[[ EXERCISE INPUT open ]]

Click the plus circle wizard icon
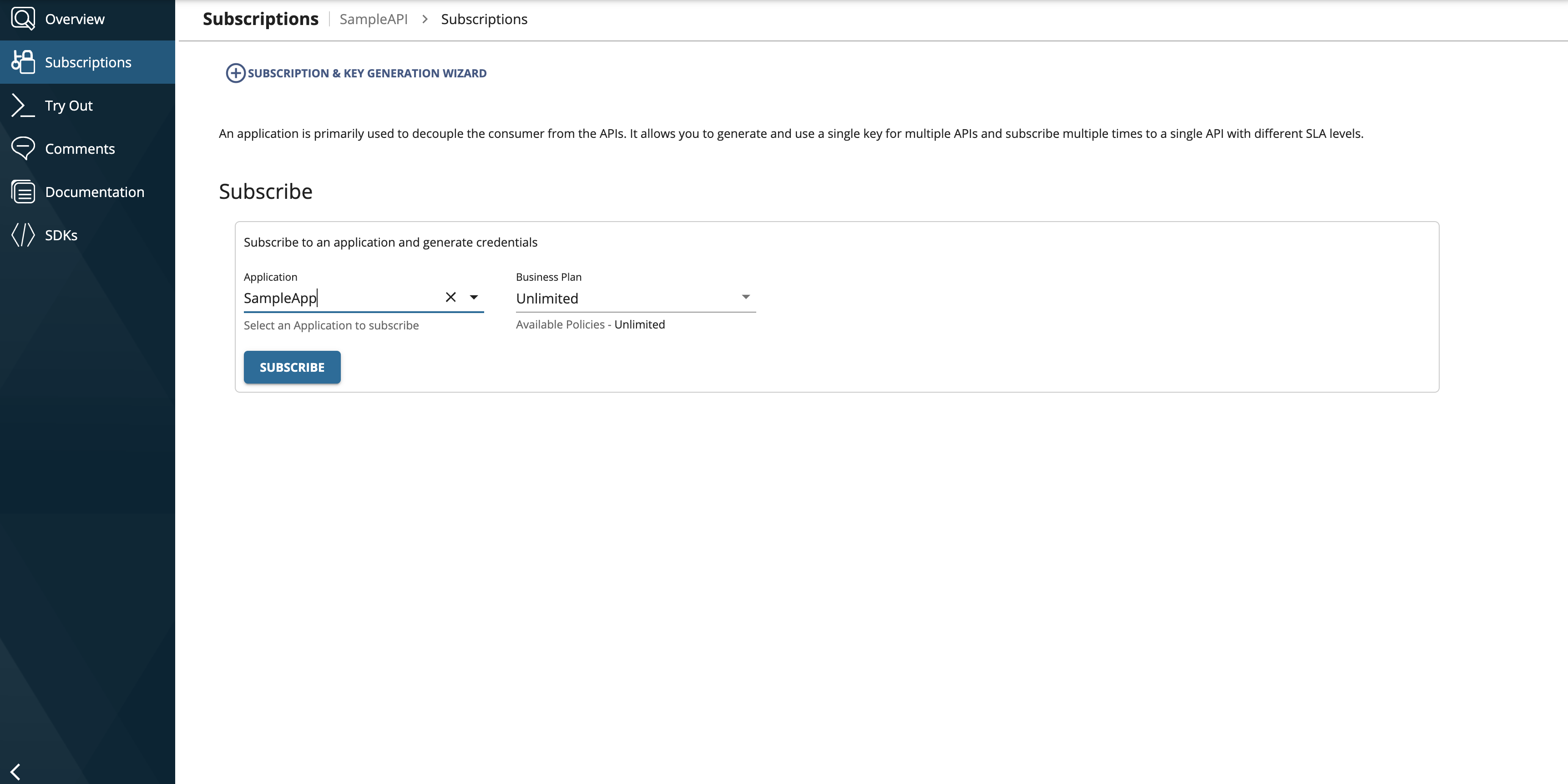point(236,73)
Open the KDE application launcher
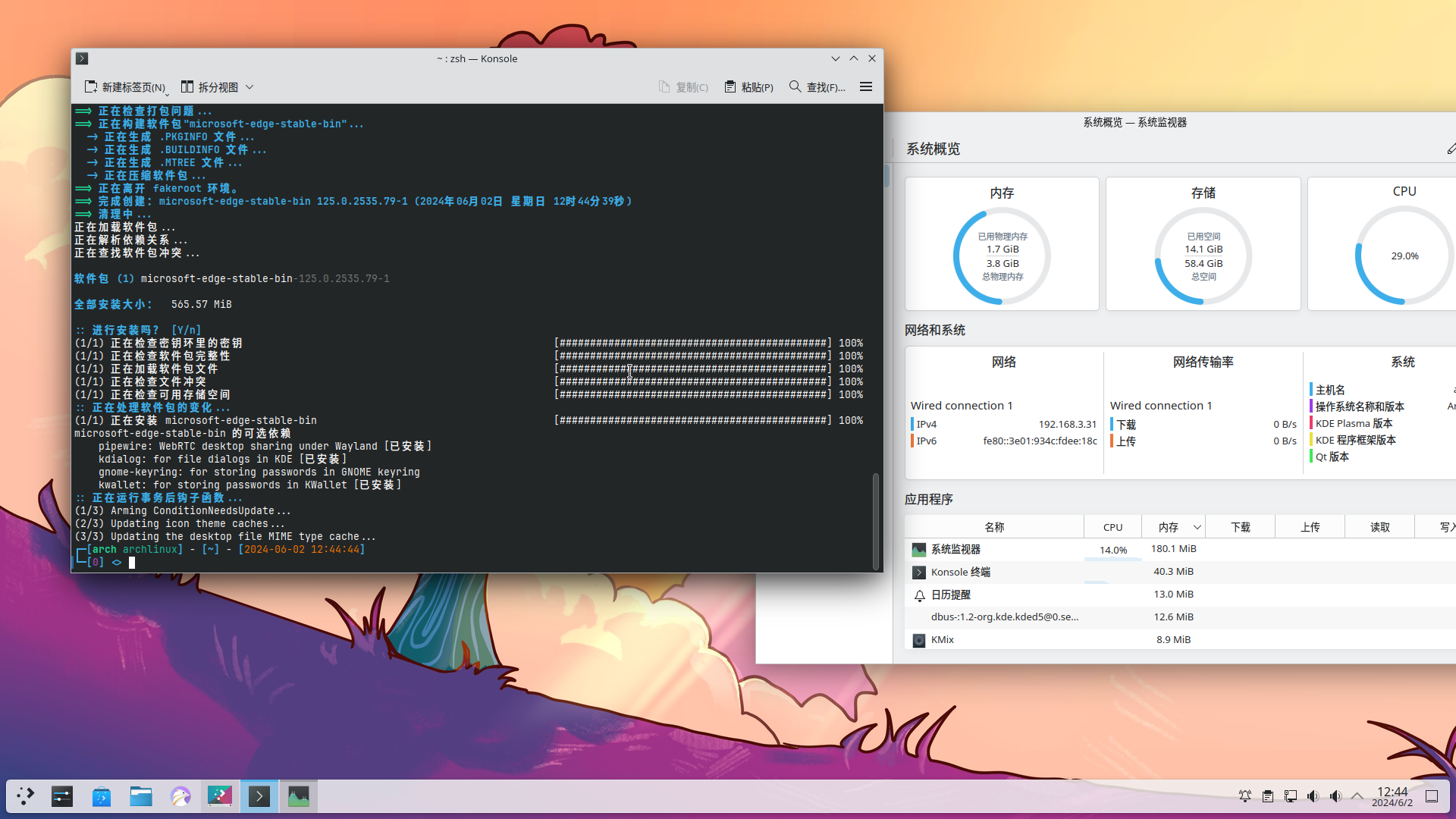Viewport: 1456px width, 819px height. point(25,796)
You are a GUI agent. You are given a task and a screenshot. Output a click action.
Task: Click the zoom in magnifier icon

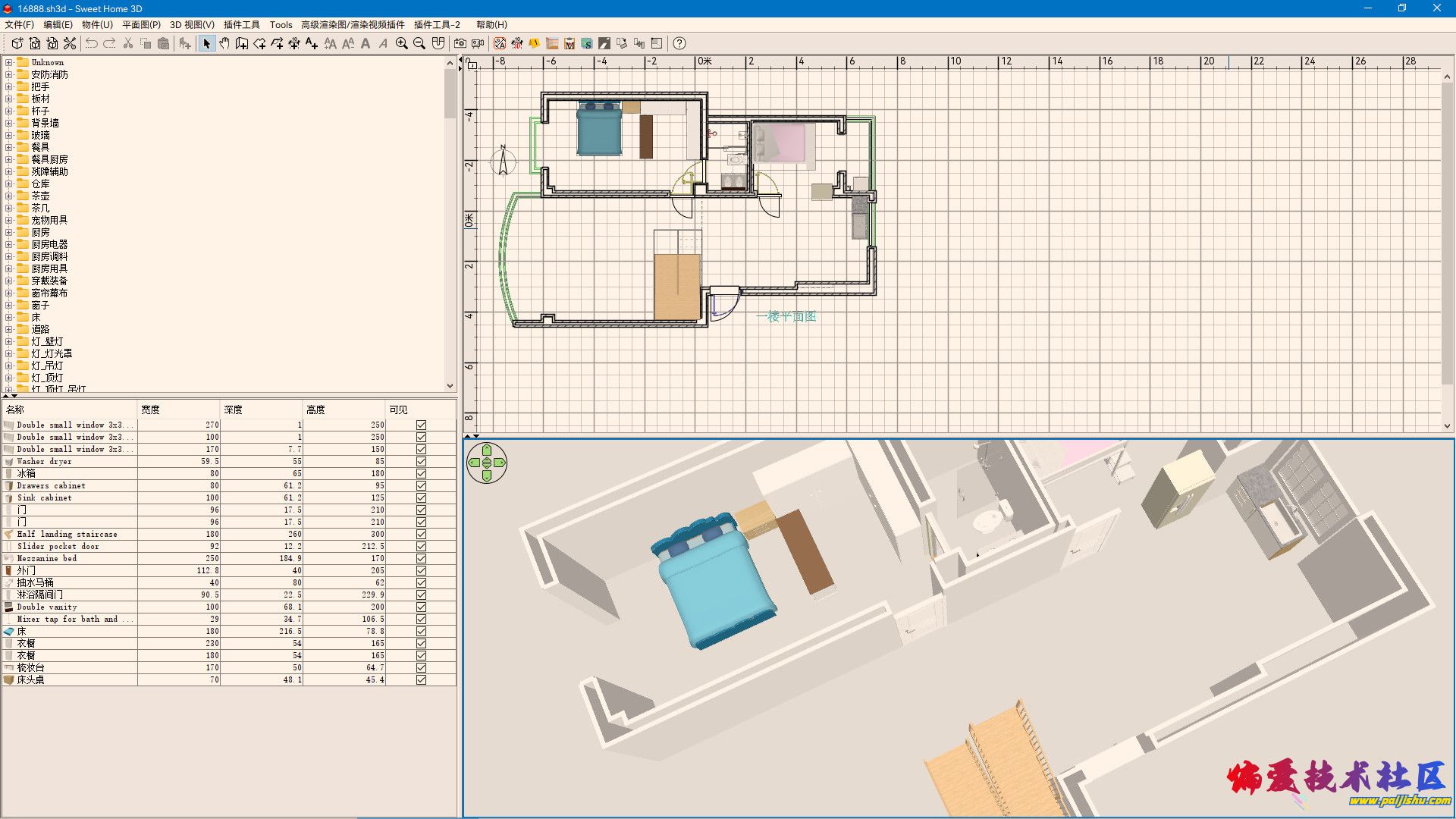(402, 43)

[[ EXERCISE INPUT closed ]]

= WHAT TO WORK ON =
Each entry is to be returned precisely as it appears, but the pictures are to be dropped.

= ANSWER SPACE =
Click the plus circle wizard icon
point(236,73)
Open the KDE application launcher
Viewport: 1456px width, 819px height. point(25,796)
You are a GUI agent. You are given a task and a screenshot. Output a click action.
Task: Click the zoom in magnifier icon

(402, 43)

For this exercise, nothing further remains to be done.